# Carbon soled shoes - Anything to worry about?



## psuambassador (Jun 9, 2005)

I got carbon soled tri shoes. I've never had carbon soled shoes and I read somewhere to becareful about stepping on objects b/c it might crack the carbon. Do I have anything to fear or are these things like tanks? Thanks.


----------



## vonteity (Feb 13, 2005)

psuambassador said:


> I got carbon soled tri shoes. I've never had carbon soled shoes and I read somewhere to becareful about stepping on objects b/c it might crack the carbon. Do I have anything to fear or are these things like tanks? Thanks.

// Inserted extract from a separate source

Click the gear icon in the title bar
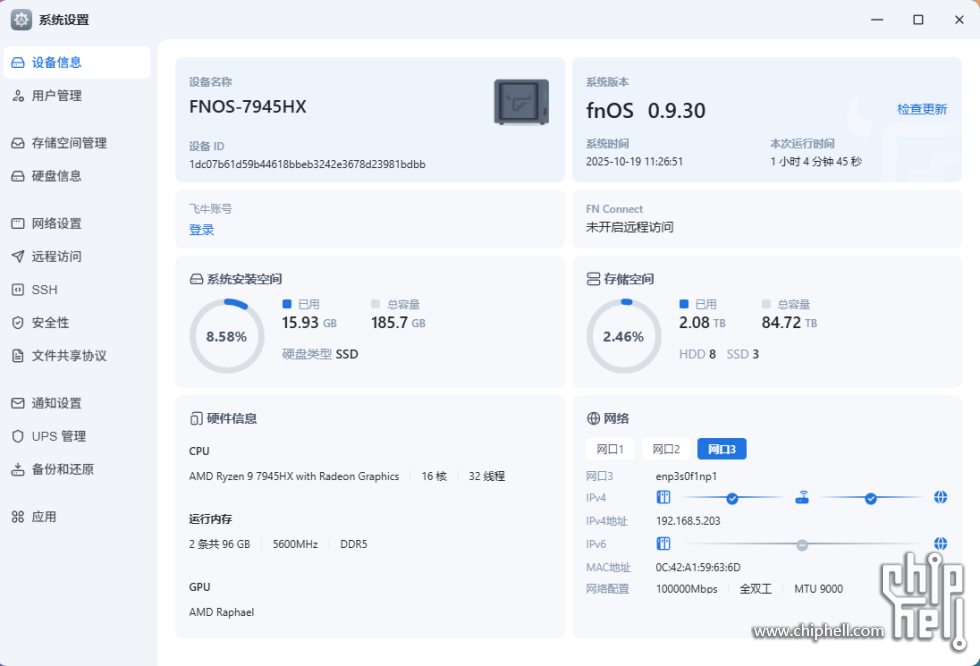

I don't think you have anything to worry about unless you're well over 200 lbs. I weigh 135 and I ran 1/2 a mile to the wheel pit in my carbon-soled shimanos at a race recently. The shoes are fine, but I hurt my feet! With general walking you have nothing to worry about. The bottom of the shoes will get scratched up, but the integrity of the sole will be fine.


----------



## Argentius (Aug 26, 2004)

The thing that I've also heard can be a danger is cracking the soles with mounting metal cleats directly to them -- so warned a mechanic to me when I bought carbon-soled shoes (cheap "Cat 1 galibiers" from PB) before buying speedplays when I was still on SPDs.

I walked over friggin' everything with them and the carbon has been scratched to hell, but no cracking or anything.


----------



## spookyload (Jan 30, 2004)

If you are going to use speedplays, you should get the thin metal shim to go between the cleat and sole. It prevents the pedal body from wearing into the carbon sole. They are less than $10 but will save a lot of wear and tear.


----------